Let me say it then, tw--As a musical scholar of sorts, I would say that a good chunk of music in the 90s was not meant to be sing-a-long. Look at what was popular--most of the decade was dominated by grunge, alternative-gone-mainstream rock, and electronic/techno music. Singable music per se didn't really seem to come into the picture until...oh, 1997 or so. There was certainly SOME--actually quite a bit of it--around here and there, but it didn't really achieve serious prominence until the time mentioned, IMO.

As an example, I'll use Chris Cornell--lead singer of Audioslave, but formerly the lead singer of Soundgarden, one of the godfather grunge bands of the late 80s into the 90s. He is one of my vocal idols...he inspired me to start a band in the early 90s. But trying to sing...and I mean really SING...a Soundgarden song like "Jesus Christ Pose" or "Slaves and Bulldozers" is very difficult if you don't have his vocal range. Vocal ranges and styles went all over the place in the 90s...screeching, wailing, distortion, etc. It actually started in the 70s, IMO, with punk...laid low in the post punk 80s...became popularized by bands like Sonic Youth and the Pixies, then went all over the place with bands like Nirvana and Ministry. But hell, even trying to sing a Mariah Carey song can be a real challenge.

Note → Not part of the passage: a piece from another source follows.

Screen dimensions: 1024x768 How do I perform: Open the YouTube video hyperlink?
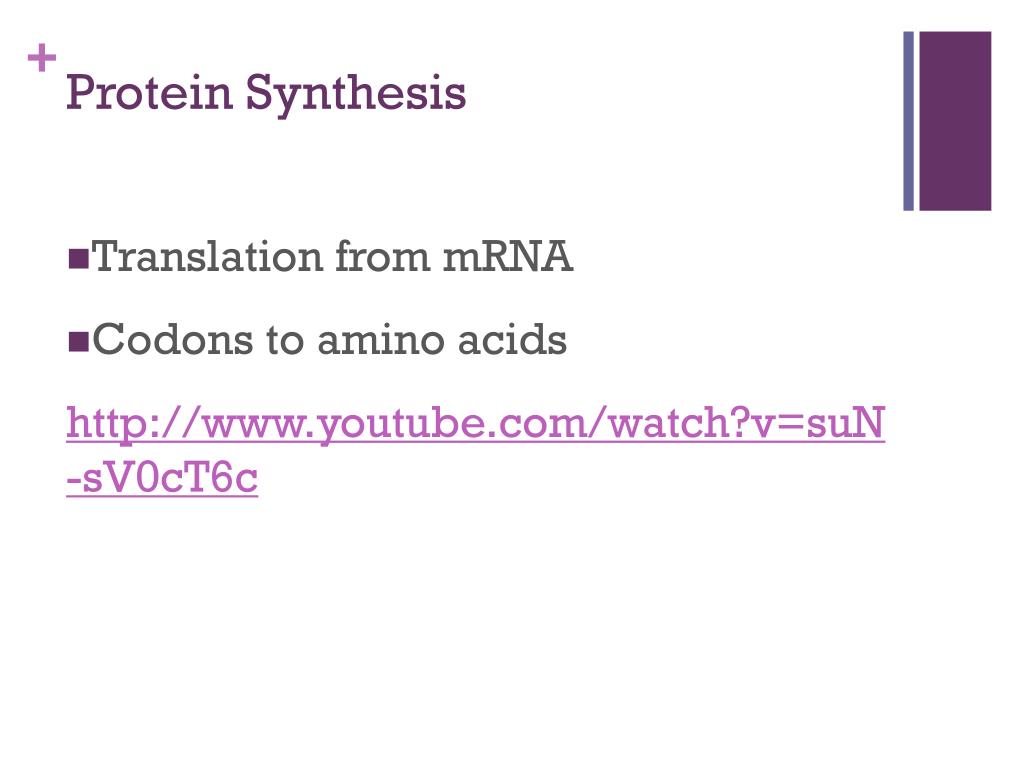click(475, 451)
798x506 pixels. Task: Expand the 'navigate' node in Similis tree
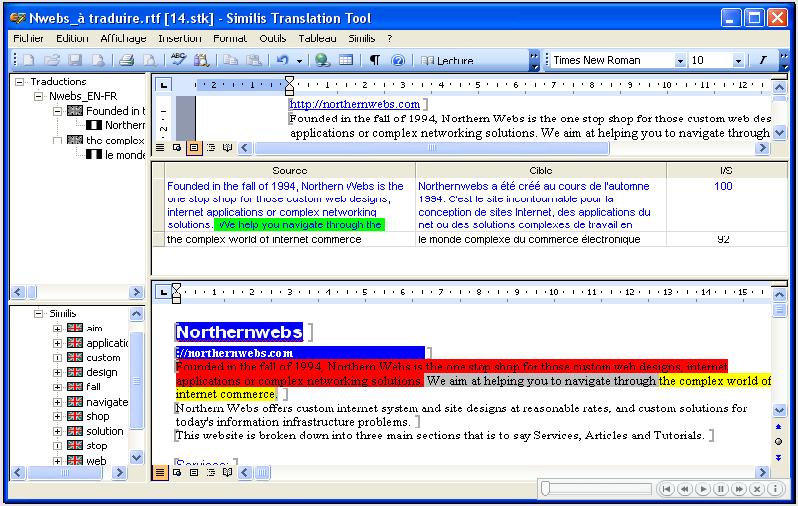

And with electronic/techno, many of the songs were either sans vocals, or contained a very limited amount of vocals. Moby's Play album is a perfect example of that--on some of his songs, he sings. On others, he uses other vocalists or samples. Then there are the instrumentals. The first two singles from the album ("Honey" and "Run On") contained only samples from pre-WW2 music of the American south. I can sing those sampled portions...kinda...but I wouldn't really call them true vocals. And yet the songs are still great...IMO, of course.

I hope we're getting to the point now where a major label is no longer necessarily the key to making money off your music. If I wanted to, I could record some spoken-word shit, put it on CDs, then sell the CDs on my site for about $6 a pop...maybe more, maybe less. I can promote it on the internet, which gives me a nice worldwide audience...and maybe I can get some indie radio stations to play the shit. And I'm making...oh, $3-4 off every damned CD. The only people that are making money like that on the majors right now are bands like U2, REM, the Stones, etc. And while those folks are established artists, why the fuck should I have to wait 20 years to make paper like that?